| Work to complete |
Pick out every line of the records below that contains the string "Select", with case counting, and copy each one.

| Listed records |
********
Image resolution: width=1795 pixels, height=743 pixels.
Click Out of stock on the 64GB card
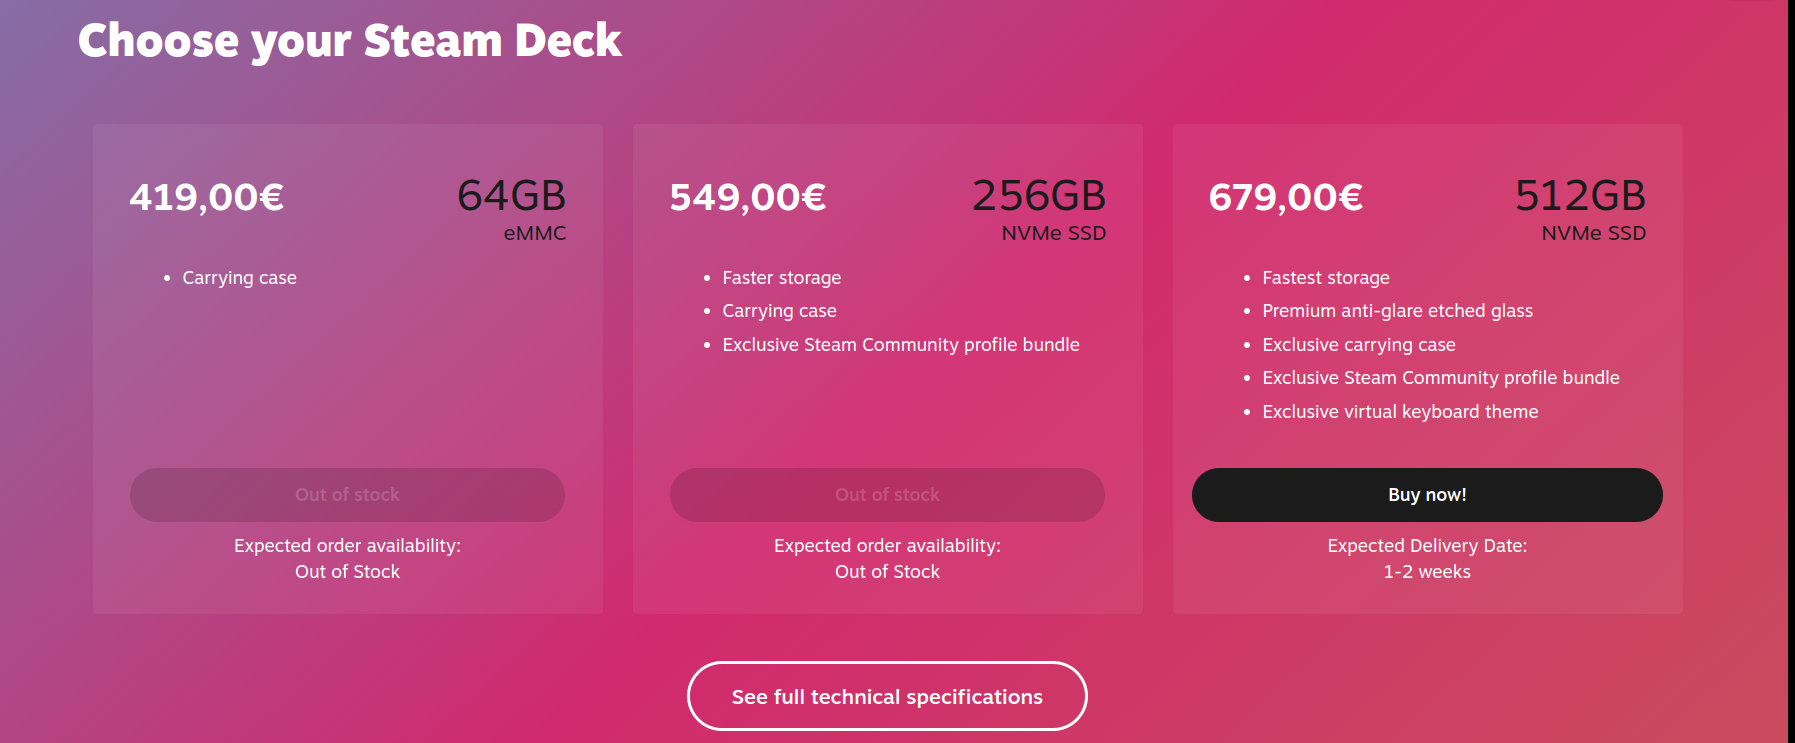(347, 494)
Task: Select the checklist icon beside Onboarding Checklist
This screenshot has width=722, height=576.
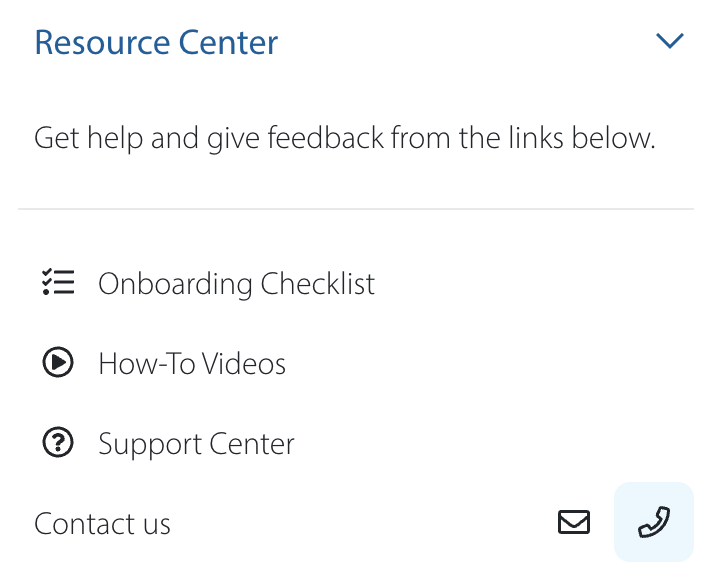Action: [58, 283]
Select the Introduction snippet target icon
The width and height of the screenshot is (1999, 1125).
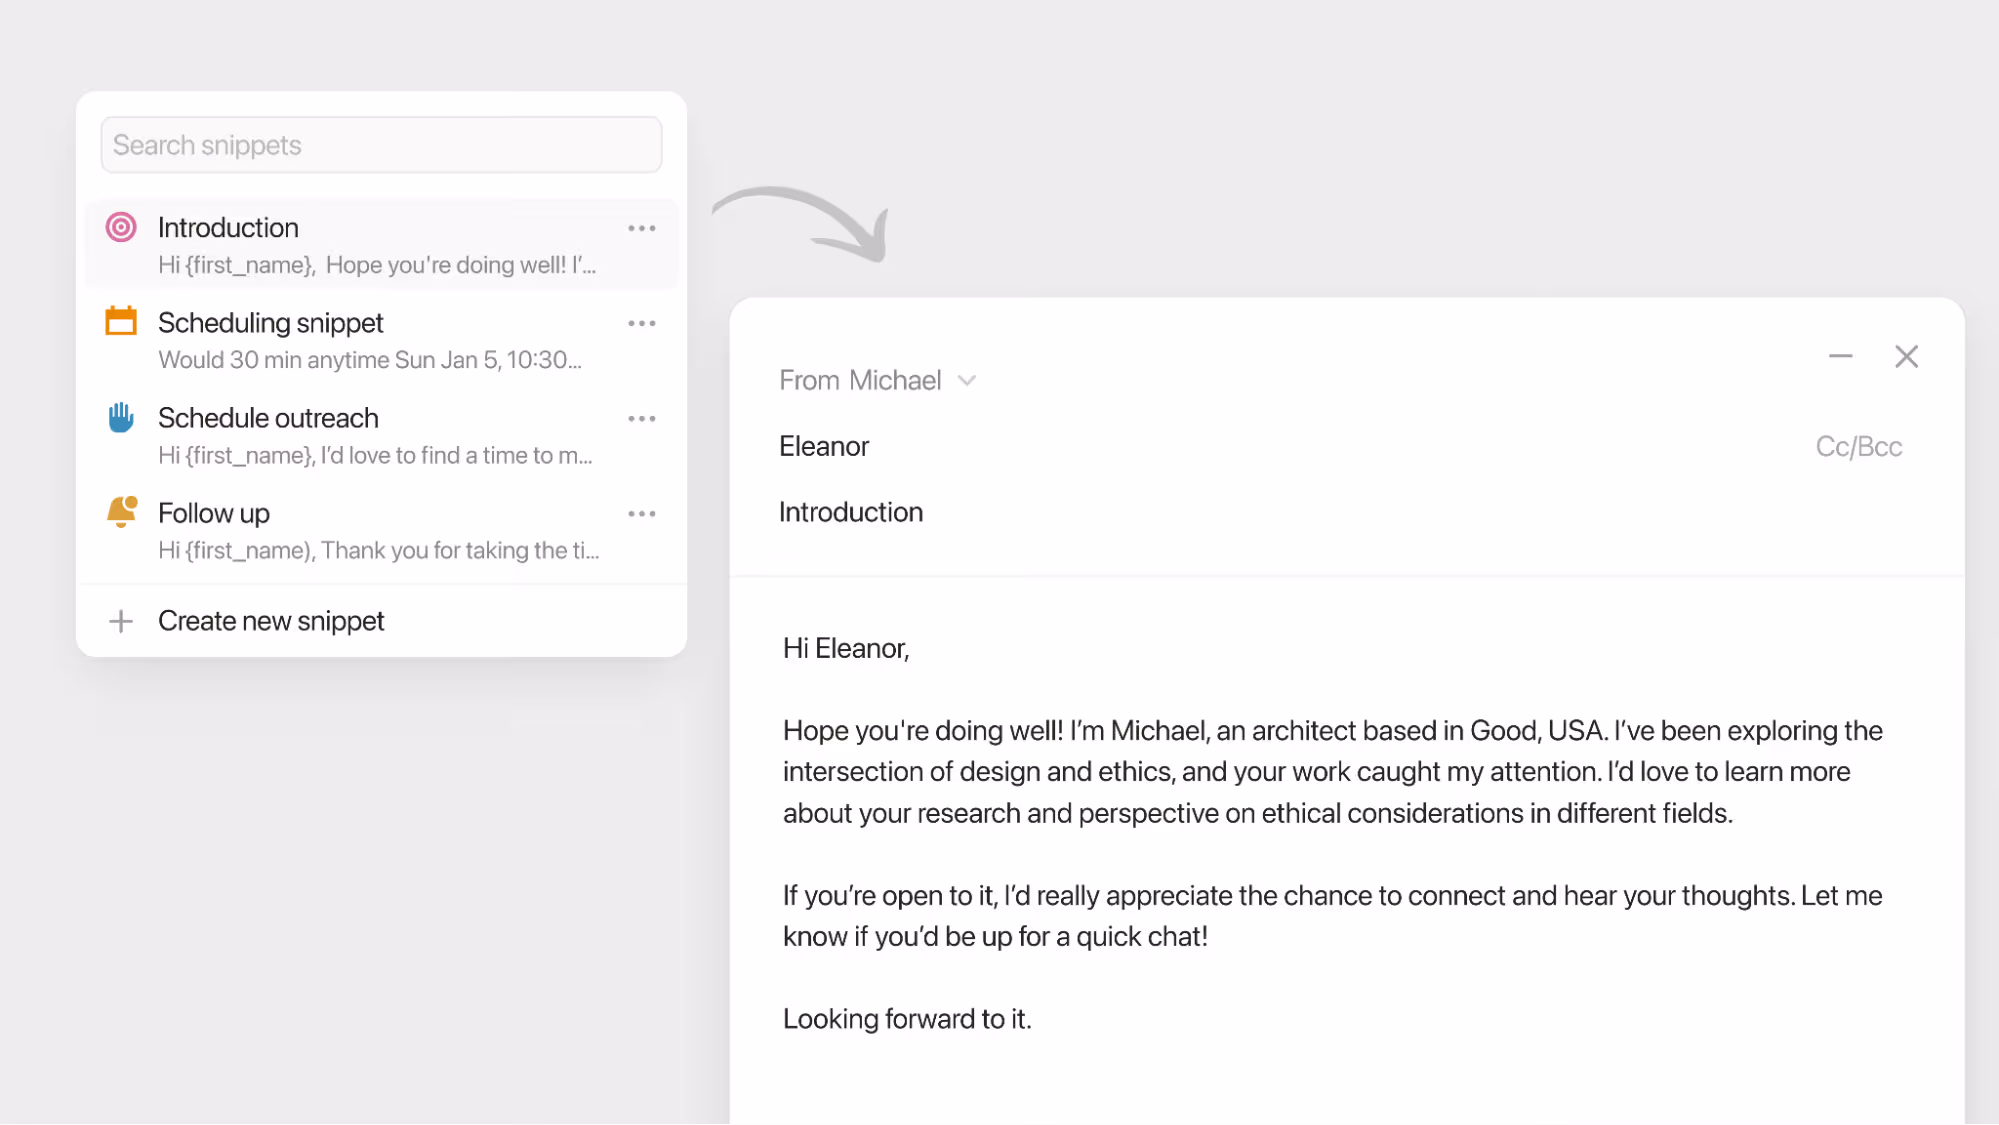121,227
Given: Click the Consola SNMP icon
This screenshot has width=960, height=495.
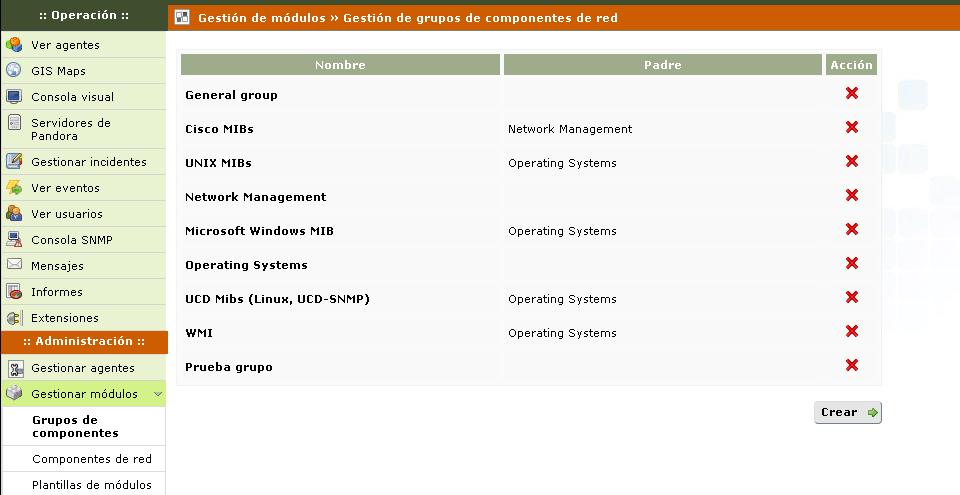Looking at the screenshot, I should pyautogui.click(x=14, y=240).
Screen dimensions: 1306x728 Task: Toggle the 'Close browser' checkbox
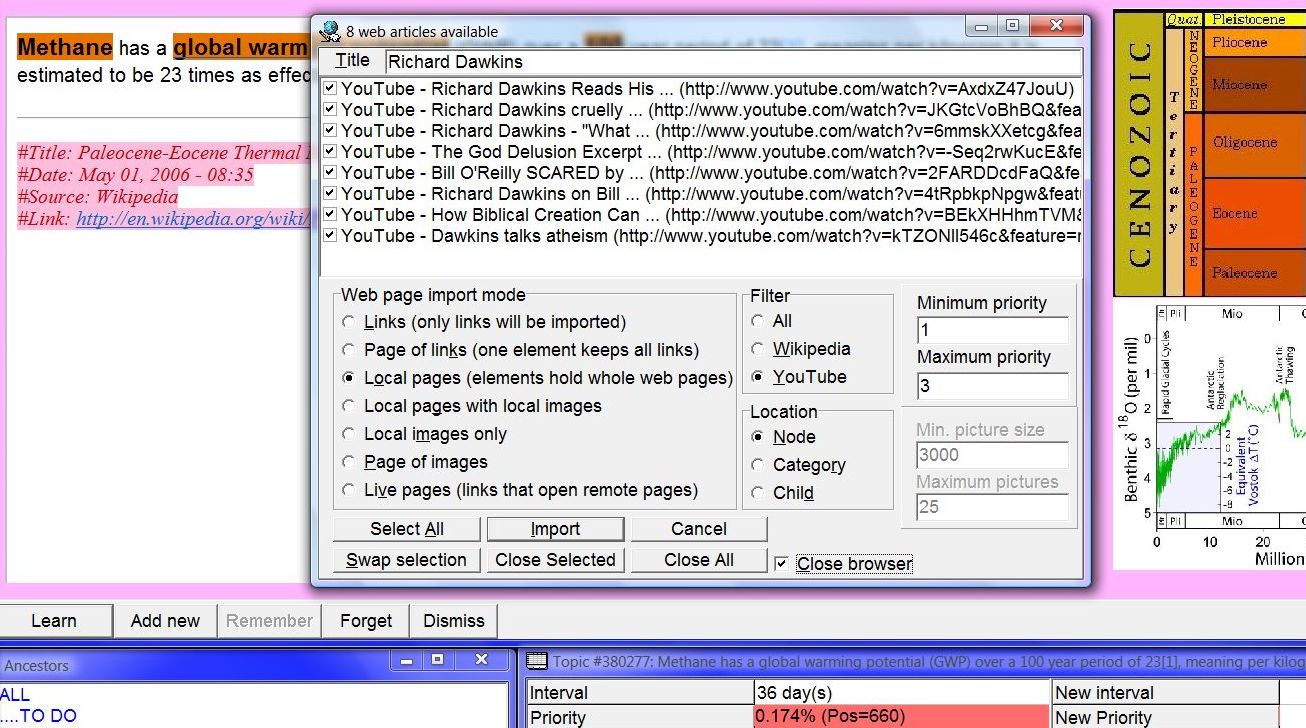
********
| Reply |
Task: Select the checklist icon beside Onboarding Checklist
Select the Introduction snippet target icon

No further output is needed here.